Ian Hindmarsh

Personal information
- Full name: Ian Bruce Hindmarsh
- Born: 31 March 1977 (age 49) Bowral, New South Wales, Australia

Playing information
- Height: 183 cm (6 ft 0 in)
- Weight: 97 kg (15 st 4 lb)
- Position: Second-row
Club
| Years | Team | Pld | T | G | FG | P |
| 1999–02 | Parramatta Eels | 71 | 10 | 0 | 0 | 40 |
| 2003–05 | Canberra Raiders | 67 | 5 | 0 | 0 | 20 |
| 2006 | Catalans Dragons | 27 | 3 | 0 | 0 | 12 |
| 2007 | Parramatta Eels | 24 | 4 | 0 | 1 | 17 |
|  | Total | 189 | 22 | 0 | 1 | 89 |
Representative
| Years | Team | Pld | T | G | FG | P |
| 2001 | NSW Country | 1 | 0 | 0 | 0 | 0 |
- Source:
- Education: Patrician Brothers' College, Fairfield
- Relatives: Nathan Hindmarsh (brother) Jim Hindmarsh (uncle)

= Ian Hindmarsh =

Australian rugby league footballer

Ian Hindmarsh (born 31 March 1977) is an Australian former professional rugby league footballer who played in the 1990s and 2000s. Hindmarsh attended renowned rugby league school Fairfield Patrician Brothers College.

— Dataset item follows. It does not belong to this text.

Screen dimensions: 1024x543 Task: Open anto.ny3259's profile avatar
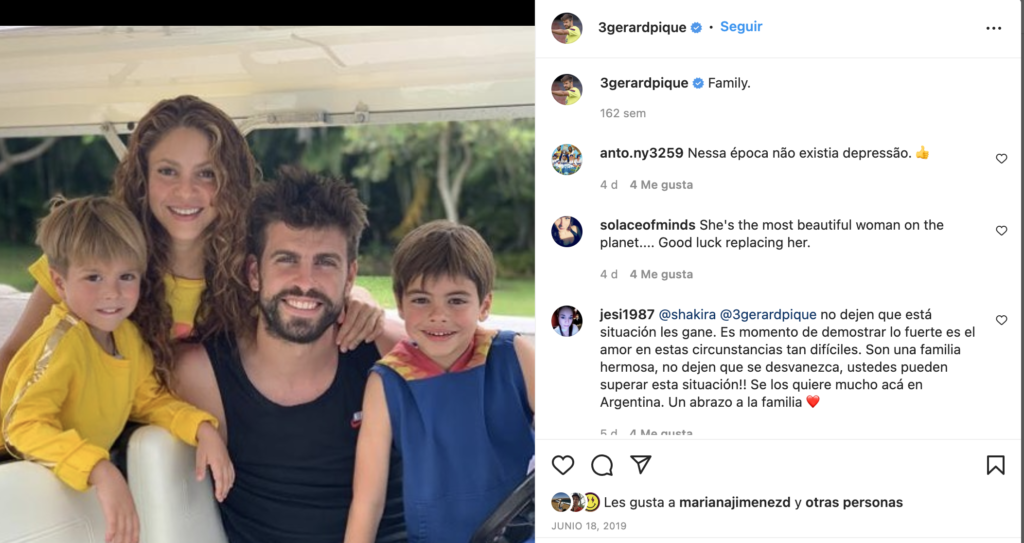(x=566, y=159)
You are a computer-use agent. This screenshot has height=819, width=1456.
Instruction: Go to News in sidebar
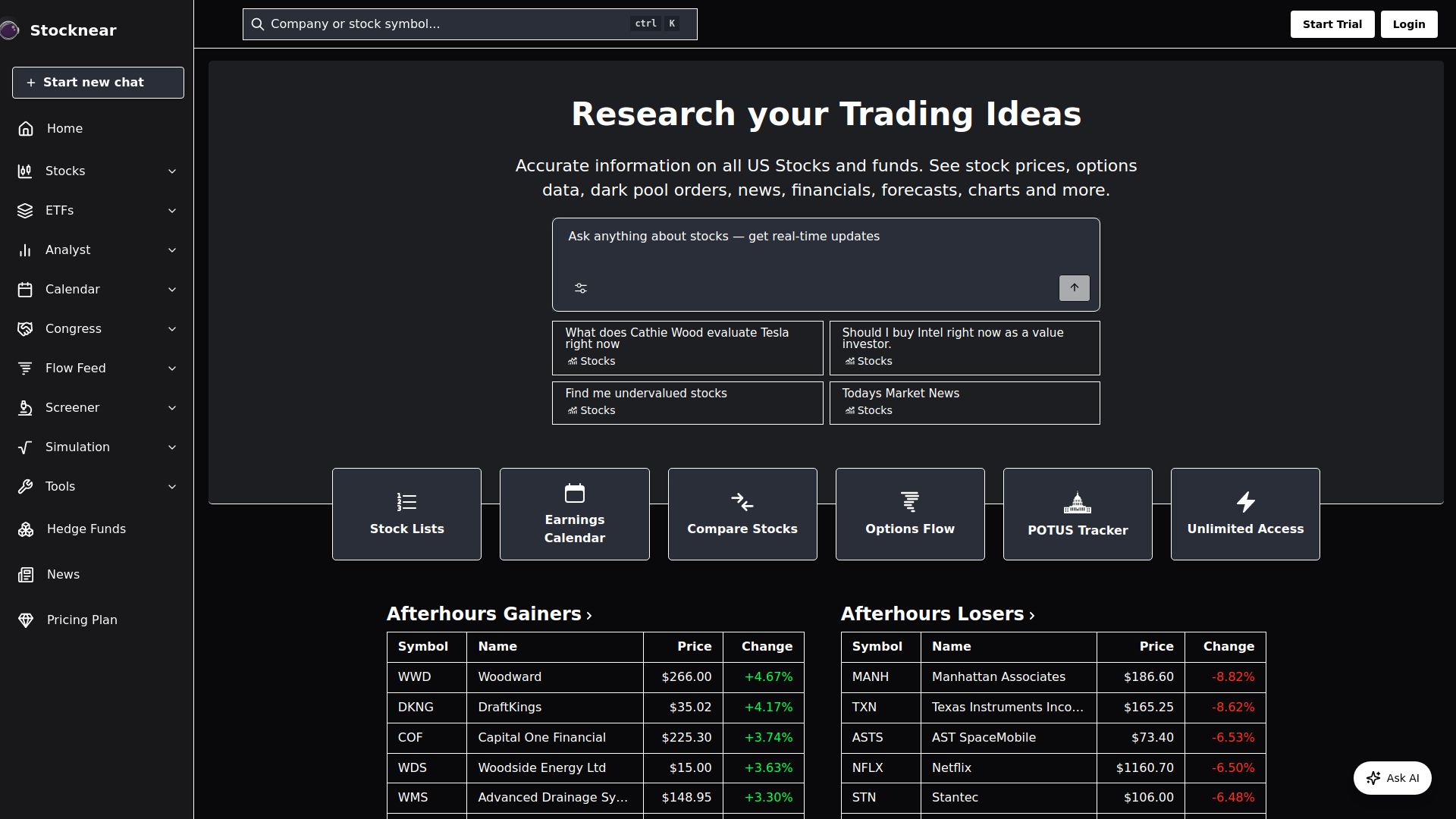63,575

A Country New South Wales representative forward, he played his club football in the National Rugby League for Australian clubs Parramatta Eels and Canberra Raiders as well as in the Super League for French club the Catalans Dragons.

==Background==
Hindmarsh was born in Bowral, New South Wales, Australia.

==Playing career==
Hindmarsh started his career with Parramatta Eels and made his first grade debut for the club in Round 10 1999 against the Auckland Warriors in which Hindmarsh scored a try during a 28–6 victory.

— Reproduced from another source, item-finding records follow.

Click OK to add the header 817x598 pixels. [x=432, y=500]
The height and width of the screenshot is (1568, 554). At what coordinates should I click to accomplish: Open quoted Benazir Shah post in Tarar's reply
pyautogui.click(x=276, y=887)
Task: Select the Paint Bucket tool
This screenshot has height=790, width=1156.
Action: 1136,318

In 2000, Hindmarsh played 19 games including the club's 16–10 loss against the Brisbane Broncos. In 2001, Hindmarsh played 28 games including the club's 2001 NRL grand final loss to the Newcastle Knights.

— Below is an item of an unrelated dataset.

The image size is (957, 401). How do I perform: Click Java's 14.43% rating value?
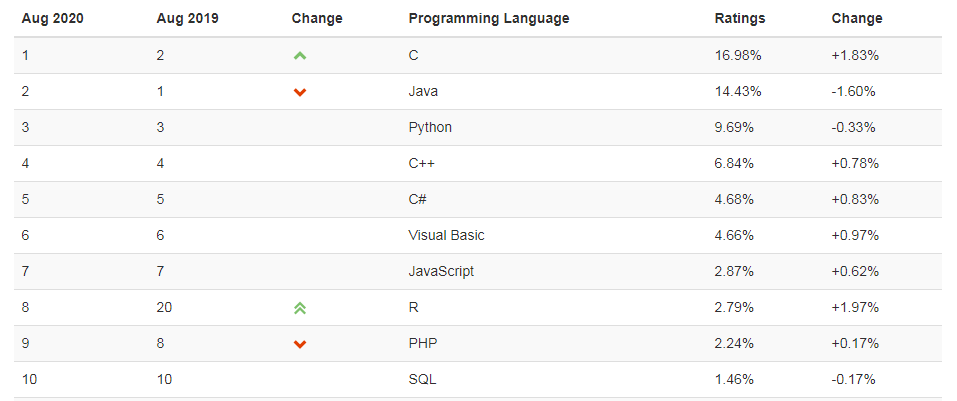[x=738, y=92]
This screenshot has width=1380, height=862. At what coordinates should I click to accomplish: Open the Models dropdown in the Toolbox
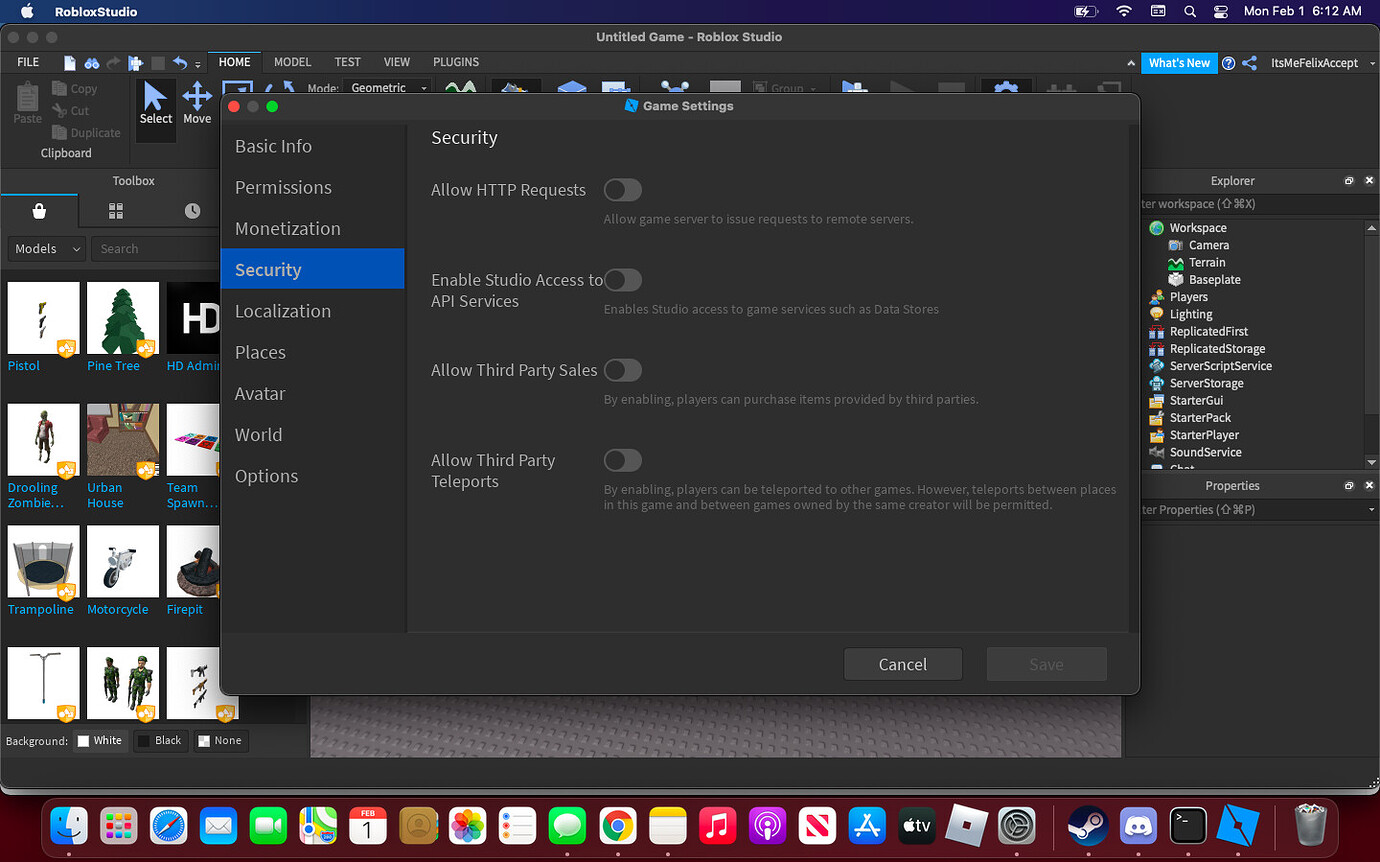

Salary cap restrictions forced the Parramatta Eels to release him and he signed with the Canberra Raiders. Hindmarsh played three seasons with the Canberra Raiders before signing on with the Catalans Dragons of the Super League. After one season with the French side, Hindmarsh decided to return to Australia to finish his career with the Parramatta Eels, playing as a with his younger brother Nathan. In his last season with Parramatta and in the top grade, Hindmarsh played 24 games as the club finished 5th. Hindmarsh's final game was Parramatta's preliminary final defeat against Melbourne at Docklands Stadium.

==Post-playing==
At the end of the 2007 season, Hindmarsh retired from professional football to work full-time on the family dairy farm.